Problem description:
Please retype exactly the lines from the one containing "Viewport: 588px width, 368px height." through the end of the records, leaving out the pictures.

Supplied material:
::::::::

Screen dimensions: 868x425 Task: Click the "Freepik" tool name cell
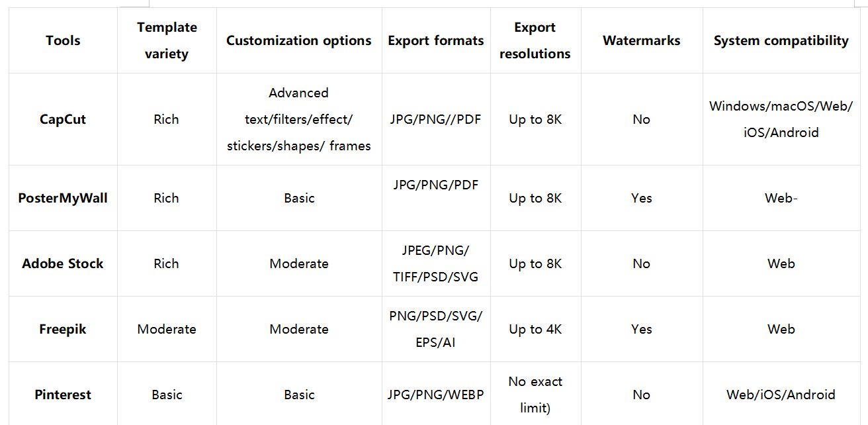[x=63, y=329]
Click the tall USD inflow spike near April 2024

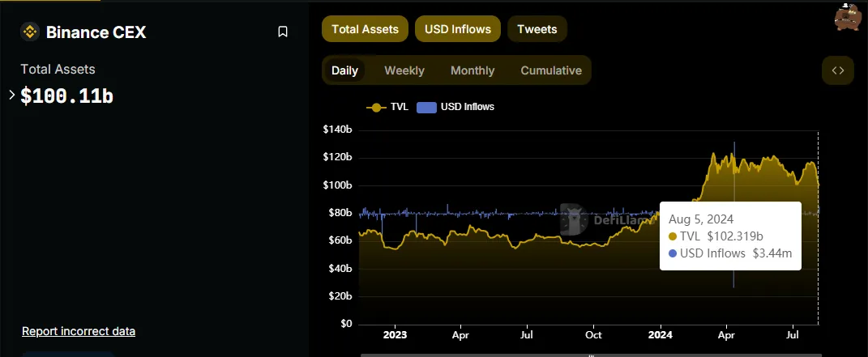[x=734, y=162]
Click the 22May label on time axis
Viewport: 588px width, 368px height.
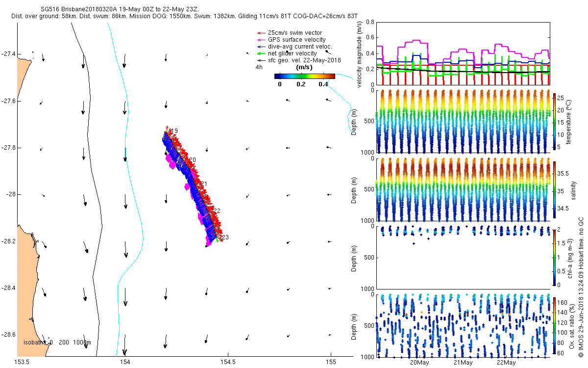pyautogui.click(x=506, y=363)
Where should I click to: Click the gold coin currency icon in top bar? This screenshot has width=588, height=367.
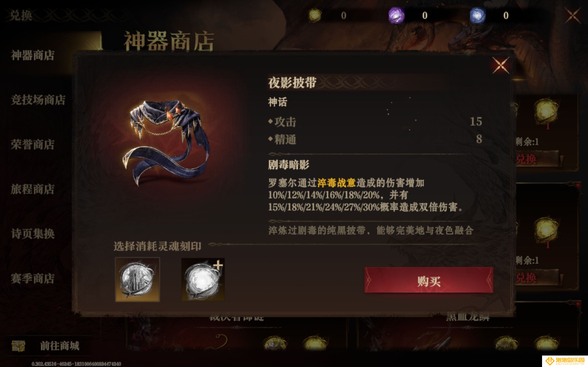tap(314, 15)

::::::::

Output of the task:
Viewport: 588px width, 368px height.
pyautogui.click(x=506, y=363)
Where should I click to: Click the gold coin currency icon in top bar? This screenshot has width=588, height=367.
tap(314, 15)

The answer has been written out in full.